Arsenal are planning to move to another site at Ashburton Grove, half a mile away. This too lies above the Hackney Brook, at a point where two branches of it converge. What’s going on? Is there something about rivers that is good for football grounds? Water for the grass, perhaps? At one time they also wanted to move to an area behind St Pancras Station, the site of the Brill, a big pool near the River Fleet and, according to William Stukely, a pagan holy site.

And, while we’re at it, how did former manager Herbert Chapman manage to get the name of Gillespie Road tube changed to Arsenal in the thirties? Did he inform local council members that Dizzy Gillespie (who the street was named after) was, in fact, black and so all hell broke loose? How did Arsenal manage to get back into the top division after being relegated in 1913? Some sort of stitch up, no doubt. And how did they get hold of this prime land in North London? Did they channel the magical powers of the Hackney Brook using thirties superstar Cliff Bastin’s false teeth as dowsing rods?
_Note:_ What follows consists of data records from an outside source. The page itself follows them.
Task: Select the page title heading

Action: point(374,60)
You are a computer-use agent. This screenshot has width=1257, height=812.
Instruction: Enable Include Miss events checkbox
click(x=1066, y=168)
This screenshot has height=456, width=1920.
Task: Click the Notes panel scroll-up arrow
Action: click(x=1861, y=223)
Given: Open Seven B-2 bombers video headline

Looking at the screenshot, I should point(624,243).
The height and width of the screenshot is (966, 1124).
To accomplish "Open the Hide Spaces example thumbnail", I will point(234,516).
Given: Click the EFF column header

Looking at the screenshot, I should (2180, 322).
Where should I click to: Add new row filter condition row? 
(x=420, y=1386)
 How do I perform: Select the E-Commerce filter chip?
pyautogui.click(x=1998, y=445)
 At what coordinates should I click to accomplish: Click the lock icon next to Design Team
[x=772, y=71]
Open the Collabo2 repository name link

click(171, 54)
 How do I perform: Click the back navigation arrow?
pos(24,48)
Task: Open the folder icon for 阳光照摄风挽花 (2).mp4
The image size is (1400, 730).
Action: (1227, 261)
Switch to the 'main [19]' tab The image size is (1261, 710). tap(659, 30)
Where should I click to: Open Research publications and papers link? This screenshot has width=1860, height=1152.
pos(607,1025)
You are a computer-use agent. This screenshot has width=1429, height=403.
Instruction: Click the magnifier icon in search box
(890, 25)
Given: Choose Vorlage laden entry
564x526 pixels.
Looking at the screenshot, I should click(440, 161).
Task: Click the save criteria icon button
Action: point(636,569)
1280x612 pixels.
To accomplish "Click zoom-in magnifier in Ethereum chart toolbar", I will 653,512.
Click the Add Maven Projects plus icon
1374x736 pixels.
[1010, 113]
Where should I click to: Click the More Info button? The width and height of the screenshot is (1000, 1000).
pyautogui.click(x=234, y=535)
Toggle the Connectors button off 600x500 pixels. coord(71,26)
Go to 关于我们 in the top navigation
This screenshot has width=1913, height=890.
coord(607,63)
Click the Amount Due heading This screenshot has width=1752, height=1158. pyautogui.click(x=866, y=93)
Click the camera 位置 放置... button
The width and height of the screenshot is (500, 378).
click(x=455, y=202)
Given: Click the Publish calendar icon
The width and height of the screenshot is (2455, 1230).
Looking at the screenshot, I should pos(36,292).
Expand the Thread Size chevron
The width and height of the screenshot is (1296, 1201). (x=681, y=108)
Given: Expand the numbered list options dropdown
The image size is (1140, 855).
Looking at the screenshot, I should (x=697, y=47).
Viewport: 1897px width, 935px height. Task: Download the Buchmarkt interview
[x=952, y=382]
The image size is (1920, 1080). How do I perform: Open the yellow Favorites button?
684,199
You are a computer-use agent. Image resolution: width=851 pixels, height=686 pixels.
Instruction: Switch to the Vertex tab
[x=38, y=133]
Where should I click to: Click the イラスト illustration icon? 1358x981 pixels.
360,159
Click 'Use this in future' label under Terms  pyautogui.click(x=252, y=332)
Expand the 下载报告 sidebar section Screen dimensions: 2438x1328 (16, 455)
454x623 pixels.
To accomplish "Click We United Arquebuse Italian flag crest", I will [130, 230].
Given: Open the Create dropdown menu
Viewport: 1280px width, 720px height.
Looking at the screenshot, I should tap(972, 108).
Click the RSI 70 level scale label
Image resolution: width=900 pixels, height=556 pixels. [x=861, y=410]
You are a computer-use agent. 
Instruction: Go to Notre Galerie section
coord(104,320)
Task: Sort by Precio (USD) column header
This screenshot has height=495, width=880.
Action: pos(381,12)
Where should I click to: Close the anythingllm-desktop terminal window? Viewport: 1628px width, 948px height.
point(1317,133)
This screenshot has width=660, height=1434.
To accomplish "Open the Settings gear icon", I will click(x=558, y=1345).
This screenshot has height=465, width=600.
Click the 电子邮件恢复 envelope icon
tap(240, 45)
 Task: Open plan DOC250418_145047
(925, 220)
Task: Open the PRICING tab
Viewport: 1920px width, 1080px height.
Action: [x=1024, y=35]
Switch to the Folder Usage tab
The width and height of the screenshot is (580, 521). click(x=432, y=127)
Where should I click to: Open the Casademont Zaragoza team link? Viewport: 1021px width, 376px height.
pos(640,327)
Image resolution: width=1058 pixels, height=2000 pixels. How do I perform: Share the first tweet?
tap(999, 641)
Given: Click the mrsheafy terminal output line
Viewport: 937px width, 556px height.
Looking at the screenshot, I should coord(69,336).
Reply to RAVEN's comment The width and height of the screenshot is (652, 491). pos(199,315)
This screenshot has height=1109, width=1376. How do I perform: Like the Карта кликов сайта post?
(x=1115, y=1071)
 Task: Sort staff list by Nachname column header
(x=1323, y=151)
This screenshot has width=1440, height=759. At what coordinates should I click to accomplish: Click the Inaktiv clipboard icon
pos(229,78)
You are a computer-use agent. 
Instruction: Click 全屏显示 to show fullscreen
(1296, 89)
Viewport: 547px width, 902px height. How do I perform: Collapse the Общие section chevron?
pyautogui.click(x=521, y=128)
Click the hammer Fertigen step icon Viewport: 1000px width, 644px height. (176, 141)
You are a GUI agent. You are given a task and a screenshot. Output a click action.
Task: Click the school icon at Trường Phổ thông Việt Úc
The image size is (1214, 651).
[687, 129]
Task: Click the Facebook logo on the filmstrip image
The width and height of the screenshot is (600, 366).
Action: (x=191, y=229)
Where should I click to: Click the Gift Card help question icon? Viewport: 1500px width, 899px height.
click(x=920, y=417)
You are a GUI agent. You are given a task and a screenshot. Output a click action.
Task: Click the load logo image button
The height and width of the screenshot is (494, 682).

A clue is in the club’s original name, from its origins in south London. The fact that it was called Woolwich Arsenal and was a works team is all the proof we need that the club is part, or at least was once a part, of the Military-Industrial Complex. They are the New World Order. Their colours – red shirts with white sleeves – are also simply a modern version of the tunics of the Knights Templar, forerunners of the Masons. Maybe their ground is situated near a stream because they need the presence of sacred spring water for their holy rituals. You know, pulling up their trousers and sticking the eye of a dead fish onto a slice of Dairylea cheese spread.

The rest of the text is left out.